Your goal: Turn the lines below into a JSON list of strings with one string per line, skipping blank lines.

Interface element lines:

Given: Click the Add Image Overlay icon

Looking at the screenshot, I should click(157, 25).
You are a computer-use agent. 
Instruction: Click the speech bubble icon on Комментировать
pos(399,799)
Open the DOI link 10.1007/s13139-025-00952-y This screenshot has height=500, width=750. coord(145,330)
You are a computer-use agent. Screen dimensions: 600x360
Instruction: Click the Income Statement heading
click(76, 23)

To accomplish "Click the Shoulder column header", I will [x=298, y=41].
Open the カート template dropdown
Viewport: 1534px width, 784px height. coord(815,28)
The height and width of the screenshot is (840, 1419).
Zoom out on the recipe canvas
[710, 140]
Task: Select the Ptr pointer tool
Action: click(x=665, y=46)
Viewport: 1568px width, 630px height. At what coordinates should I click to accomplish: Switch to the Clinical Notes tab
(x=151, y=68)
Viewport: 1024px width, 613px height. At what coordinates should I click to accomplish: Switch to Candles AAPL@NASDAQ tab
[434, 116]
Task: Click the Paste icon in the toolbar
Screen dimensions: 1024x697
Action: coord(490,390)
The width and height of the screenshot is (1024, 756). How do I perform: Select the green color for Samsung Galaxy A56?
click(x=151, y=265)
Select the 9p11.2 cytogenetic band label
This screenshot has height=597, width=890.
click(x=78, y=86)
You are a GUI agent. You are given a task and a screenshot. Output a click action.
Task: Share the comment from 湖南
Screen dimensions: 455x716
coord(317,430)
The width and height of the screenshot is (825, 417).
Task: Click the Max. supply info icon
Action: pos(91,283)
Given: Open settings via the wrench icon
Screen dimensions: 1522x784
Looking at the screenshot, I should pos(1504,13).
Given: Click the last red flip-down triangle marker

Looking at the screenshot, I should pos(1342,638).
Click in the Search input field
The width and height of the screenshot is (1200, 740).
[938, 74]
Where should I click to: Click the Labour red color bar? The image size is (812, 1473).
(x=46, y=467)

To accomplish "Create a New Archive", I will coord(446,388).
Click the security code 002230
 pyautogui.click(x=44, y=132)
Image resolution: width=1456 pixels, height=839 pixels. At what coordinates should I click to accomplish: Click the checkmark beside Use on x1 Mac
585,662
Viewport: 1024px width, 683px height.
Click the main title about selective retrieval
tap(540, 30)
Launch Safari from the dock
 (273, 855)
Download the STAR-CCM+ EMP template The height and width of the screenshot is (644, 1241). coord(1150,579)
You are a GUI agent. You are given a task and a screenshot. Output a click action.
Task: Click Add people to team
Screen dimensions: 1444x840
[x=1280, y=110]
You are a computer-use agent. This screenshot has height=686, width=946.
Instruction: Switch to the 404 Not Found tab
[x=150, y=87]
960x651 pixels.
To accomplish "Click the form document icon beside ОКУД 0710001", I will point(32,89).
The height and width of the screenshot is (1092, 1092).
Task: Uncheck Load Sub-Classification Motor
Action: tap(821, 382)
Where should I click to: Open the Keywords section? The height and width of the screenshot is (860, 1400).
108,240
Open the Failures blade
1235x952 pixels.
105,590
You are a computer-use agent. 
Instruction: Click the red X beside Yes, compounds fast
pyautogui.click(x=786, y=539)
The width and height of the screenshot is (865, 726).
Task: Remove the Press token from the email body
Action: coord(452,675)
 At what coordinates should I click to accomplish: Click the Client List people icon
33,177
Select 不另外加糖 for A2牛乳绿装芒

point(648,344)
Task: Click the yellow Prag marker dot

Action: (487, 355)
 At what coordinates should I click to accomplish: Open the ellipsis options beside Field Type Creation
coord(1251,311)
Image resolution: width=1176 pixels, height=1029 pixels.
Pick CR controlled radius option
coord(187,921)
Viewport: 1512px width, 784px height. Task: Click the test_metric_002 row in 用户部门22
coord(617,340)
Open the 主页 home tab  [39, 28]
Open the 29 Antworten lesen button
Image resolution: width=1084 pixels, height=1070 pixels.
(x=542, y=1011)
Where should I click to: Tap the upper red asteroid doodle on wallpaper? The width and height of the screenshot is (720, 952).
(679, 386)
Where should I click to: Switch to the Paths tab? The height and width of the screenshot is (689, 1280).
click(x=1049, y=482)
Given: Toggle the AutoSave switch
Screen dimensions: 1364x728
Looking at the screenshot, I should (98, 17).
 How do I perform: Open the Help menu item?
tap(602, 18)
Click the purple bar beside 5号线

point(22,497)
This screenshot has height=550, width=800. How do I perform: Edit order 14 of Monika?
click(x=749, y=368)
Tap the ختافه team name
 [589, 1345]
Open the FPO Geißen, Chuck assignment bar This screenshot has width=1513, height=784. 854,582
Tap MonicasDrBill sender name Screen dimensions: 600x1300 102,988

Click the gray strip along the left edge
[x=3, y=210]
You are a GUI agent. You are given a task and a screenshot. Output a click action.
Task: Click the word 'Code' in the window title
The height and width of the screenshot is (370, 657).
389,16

Result of the task:
[
  "Given: Click the Add Image Overlay icon",
  "Looking at the screenshot, I should click(157, 25).",
  "You are a computer-use agent. ",
  "Instruction: Click the speech bubble icon on Комментировать",
  "pos(399,799)",
  "Open the DOI link 10.1007/s13139-025-00952-y This screenshot has height=500, width=750. coord(145,330)",
  "You are a computer-use agent. Screen dimensions: 600x360",
  "Instruction: Click the Income Statement heading",
  "click(76, 23)",
  "To accomplish \"Click the Shoulder column header\", I will [x=298, y=41].",
  "Open the カート template dropdown",
  "Viewport: 1534px width, 784px height. coord(815,28)",
  "The height and width of the screenshot is (840, 1419).",
  "Zoom out on the recipe canvas",
  "[710, 140]",
  "Task: Select the Ptr pointer tool",
  "Action: click(x=665, y=46)",
  "Viewport: 1568px width, 630px height. At what coordinates should I click to accomplish: Switch to the Clinical Notes tab",
  "(x=151, y=68)",
  "Viewport: 1024px width, 613px height. At what coordinates should I click to accomplish: Switch to Candles AAPL@NASDAQ tab",
  "[434, 116]",
  "Task: Click the Paste icon in the toolbar",
  "Screen dimensions: 1024x697",
  "Action: coord(490,390)",
  "The width and height of the screenshot is (1024, 756). How do I perform: Select the green color for Samsung Galaxy A56?",
  "click(x=151, y=265)",
  "Select the 9p11.2 cytogenetic band label",
  "This screenshot has height=597, width=890.",
  "click(x=78, y=86)",
  "You are a GUI agent. You are given a task and a screenshot. Output a click action.",
  "Task: Share the comment from 湖南",
  "Screen dimensions: 455x716",
  "coord(317,430)",
  "The width and height of the screenshot is (825, 417).",
  "Task: Click the Max. supply info icon",
  "Action: pos(91,283)",
  "Given: Open settings via the wrench icon",
  "Screen dimensions: 1522x784",
  "Looking at the screenshot, I should pos(1504,13).",
  "Given: Click the last red flip-down triangle marker",
  "Looking at the screenshot, I should pos(1342,638).",
  "Click in the Search input field",
  "The width and height of the screenshot is (1200, 740).",
  "[938, 74]",
  "Where should I click to: Click the Labour red color bar? The image size is (812, 1473).",
  "(x=46, y=467)",
  "To accomplish \"Create a New Archive\", I will coord(446,388).",
  "Click the security code 002230",
  " pyautogui.click(x=44, y=132)",
  "Image resolution: width=1456 pixels, height=839 pixels. At what coordinates should I click to accomplish: Click the checkmark beside Use on x1 Mac",
  "585,662",
  "Viewport: 1024px width, 683px height.",
  "Click the main title about selective retrieval",
  "tap(540, 30)",
  "Launch Safari from the dock",
  " (273, 855)",
  "Download the STAR-CCM+ EMP template The height and width of the screenshot is (644, 1241). coord(1150,579)",
  "You are a GUI agent. You are given a task and a screenshot. Output a click action.",
  "Task: Click Add people to team",
  "Screen dimensions: 1444x840",
  "[x=1280, y=110]",
  "You are a computer-use agent. This screenshot has height=686, width=946.",
  "Instruction: Switch to the 404 Not Found tab",
  "[x=150, y=87]",
  "960x651 pixels.",
  "To accomplish \"Click the form document icon beside ОКУД 0710001\", I will point(32,89).",
  "The height and width of the screenshot is (1092, 1092).",
  "Task: Uncheck Load Sub-Classification Motor",
  "Action: tap(821, 382)",
  "Where should I click to: Open the Keywords section? The height and width of the screenshot is (860, 1400).",
  "108,240",
  "Open the Failures blade",
  "1235x952 pixels.",
  "105,590",
  "You are a computer-use agent. ",
  "Instruction: Click the red X beside Yes, compounds fast",
  "pyautogui.click(x=786, y=539)",
  "The width and height of the screenshot is (865, 726).",
  "Task: Remove the Press token from the email body",
  "Action: coord(452,675)",
  " At what coordinates should I click to accomplish: Click the Client List people icon",
  "33,177",
  "Select 不另外加糖 for A2牛乳绿装芒",
  "point(648,344)",
  "Task: Click the yellow Prag marker dot",
  "Action: (487, 355)",
  " At what coordinates should I click to accomplish: Open the ellipsis options beside Field Type Creation",
  "coord(1251,311)",
  "Image resolution: width=1176 pixels, height=1029 pixels.",
  "Pick CR controlled radius option",
  "coord(187,921)",
  "Viewport: 1512px width, 784px height. Task: Click the test_metric_002 row in 用户部门22",
  "coord(617,340)",
  "Open the 主页 home tab  [39, 28]",
  "Open the 29 Antworten lesen button",
  "Image resolution: width=1084 pixels, height=1070 pixels.",
  "(x=542, y=1011)",
  "Where should I click to: Tap the upper red asteroid doodle on wallpaper? The width and height of the screenshot is (720, 952).",
  "(679, 386)",
  "Where should I click to: Switch to the Paths tab? The height and width of the screenshot is (689, 1280).",
  "click(x=1049, y=482)",
  "Given: Toggle the AutoSave switch",
  "Screen dimensions: 1364x728",
  "Looking at the screenshot, I should (98, 17).",
  " How do I perform: Open the Help menu item?",
  "tap(602, 18)",
  "Click the purple bar beside 5号线",
  "point(22,497)",
  "This screenshot has height=550, width=800. How do I perform: Edit order 14 of Monika?",
  "click(x=749, y=368)",
  "Tap the ختافه team name",
  " [589, 1345]",
  "Open the FPO Geißen, Chuck assignment bar This screenshot has width=1513, height=784. 854,582",
  "Tap MonicasDrBill sender name Screen dimensions: 600x1300 102,988",
  "Click the gray strip along the left edge",
  "[x=3, y=210]",
  "You are a GUI agent. You are given a task and a screenshot. Output a click action.",
  "Task: Click the word 'Code' in the window title",
  "The height and width of the screenshot is (370, 657).",
  "389,16"
]